Podwójny pogrzeb pary. Tragiczny finał nieszczęśliwej miłości
Mimo nadziei na szczęśliwy finał stało się najgorsze. Interwencja policji w jednym z krakowskich apartamentowców zakończyła się tragicznie. Funkcjonariusze zostali wezwani do jednego z mieszkań przez zaniepokojonych sąsiadów. Jedna osoba trafiła do szpitala, ale na tym niestety się nie skończyło.
Awantura skłóconej pary zakończyła się tragedią
We wtorek, 3 grudnia mieszkańcy apartamentowca przy ulicy Wawrzyńca w Krakowie wezwali policję z powodu głośnej awantury w jednym z tamtejszych mieszkań. Funkcjonariusze przybyli na miejsce po godzinie 23:00, ale aby wejść do pomieszczenia musieli użyć siły i posiłkować się wsparciem straży pożarnej. Na miejscu znaleźli ciężko ranną kobietę, która miała wiele ran kłutych w okolicy jamy brzusznej. 24-latka została przewieziona do szpitala i znajdowała się w bardzo ciężkim stanie.
W mieszkaniu znajdował się również młody mężczyzna o narodowości kanadyjskiej. Ratownicy zbadali go i stwierdzili, że może brać udział w czynnościach policyjnych. Jak się okazało, to właśnie on stał za zranieniem kobiety. 23-latek został przewieziony na komisariat, gdzie składał zeznania. Zatrzymanie go było tylko początkiem dramatu.
Dramat na krakowskim posterunku policji
Około godziny 2:00 szpital przekazał informację, że ciężko raniona kobieta zmarła. Sekcja zwłok jest zaplanowana na czwartek, 5 grudnia. Wciąż trwają czynności wyjaśniające przyczynę zdarzenia. Tymczasem kolejny dramat rozegrał się na komisariacie.
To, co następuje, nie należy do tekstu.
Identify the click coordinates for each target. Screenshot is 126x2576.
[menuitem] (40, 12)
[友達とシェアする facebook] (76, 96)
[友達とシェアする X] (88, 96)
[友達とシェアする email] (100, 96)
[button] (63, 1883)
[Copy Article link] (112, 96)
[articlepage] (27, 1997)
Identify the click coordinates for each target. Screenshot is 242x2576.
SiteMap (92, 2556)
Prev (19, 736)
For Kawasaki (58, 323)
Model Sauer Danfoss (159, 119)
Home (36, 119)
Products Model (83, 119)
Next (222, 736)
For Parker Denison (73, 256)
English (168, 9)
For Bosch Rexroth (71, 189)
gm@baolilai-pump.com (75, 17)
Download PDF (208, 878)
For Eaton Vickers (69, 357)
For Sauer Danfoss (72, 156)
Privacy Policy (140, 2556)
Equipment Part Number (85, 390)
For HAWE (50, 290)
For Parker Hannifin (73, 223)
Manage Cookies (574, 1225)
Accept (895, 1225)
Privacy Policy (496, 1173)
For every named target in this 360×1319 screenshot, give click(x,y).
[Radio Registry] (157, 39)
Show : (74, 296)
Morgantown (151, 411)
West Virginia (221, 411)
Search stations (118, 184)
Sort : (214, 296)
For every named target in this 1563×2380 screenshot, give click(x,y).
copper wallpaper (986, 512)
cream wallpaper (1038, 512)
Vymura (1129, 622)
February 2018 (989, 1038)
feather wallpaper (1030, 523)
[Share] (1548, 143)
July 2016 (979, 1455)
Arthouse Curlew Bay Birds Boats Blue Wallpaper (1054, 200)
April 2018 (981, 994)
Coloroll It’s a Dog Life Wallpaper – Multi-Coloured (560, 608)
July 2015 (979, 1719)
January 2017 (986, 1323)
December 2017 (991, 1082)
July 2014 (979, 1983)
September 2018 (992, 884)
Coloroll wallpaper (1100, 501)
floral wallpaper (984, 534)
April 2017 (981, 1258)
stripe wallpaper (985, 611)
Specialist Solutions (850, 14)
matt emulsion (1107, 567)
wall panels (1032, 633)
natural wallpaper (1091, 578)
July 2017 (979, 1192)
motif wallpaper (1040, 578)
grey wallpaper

Zatrzymany Kanadyjczyk przebywał w areszcie na ulicy Szerokiej. W środę tuż po godzinie 6:00 rano mężczyzna wyrwał się pilnującym go policjantom, a jednemu z funkcjonariuszy odebrał broń i się zastrzelił. W związku z zaistniałą sytuacją sprawę przejęła Prokuratura Okręgowa w Warszawie. Śledczy mają zbadać nie tylko okoliczności śmierci kobiety i młodego mężczyzny, ale sprawdzą również, czy wszystkie procedury wykonane przez policjantów zostały prawidłowo przeprowadzone. Pojawił się już oficjalny komunikat w tej sprawie.
Prokuratura bada sprawę śmierci mężczyzny
Z dotychczasowych ustaleń wynika, że przyczyną kłótni między 24-latką a jej partnerem były problemy w ich związku i nieszczęśliwa miłość. Kobieta prawdopodobnie chciała zerwać z Kanadyjczykiem, a ten bardzo źle na to zareagował i w przypływie złości zaatakował ją nożem, po czym sam próbował popełnić samobójstwo. Tak całą sprawę opisuje krakowska prokuratura:
Wczoraj około godziny 23:00 operator WPCR otrzymał informację z prośbą o interwencję w jednym z mieszkań przy ul. Wawrzyńca w Krakowie. Lokatorka kamienicy zgłaszała awanturę w mieszkaniu swojej znajomej w tej kamienicy. Po wejściu siłowym przy pomocy straży pożarnej, w mieszkaniu policjanci znaleźli ranną 24-latkę oraz 23-letniego mężczyznę po próbie samobójczej. Poszkodowana została przewieziona do szpitala, gdzie wskutek obrażeń ciała zmarła. Natomiast w mieszkaniu wykonywane były oględziny z udziałem prokuratora. 23-latka podejrzewanego o dokonanie uszkodzenia ciała kobiety, policjanci przekonwojowali do KP I w Krakowie, gdzie wykonywano z nim czynności. Dzisiaj przed godziną 6:00, w komisariacie podczas dalszych czynności zatrzymany wyrwał broń policjantowi. Mężczyzna nie żyje, okoliczności jego śmierci są skrupulatnie wyjaśniane — czytamy w oświadczeniu.
Główne śledztwo przejęła prokuratura, ale sprawę będzie badać również Wydział Kontroli KWP w Krakowie.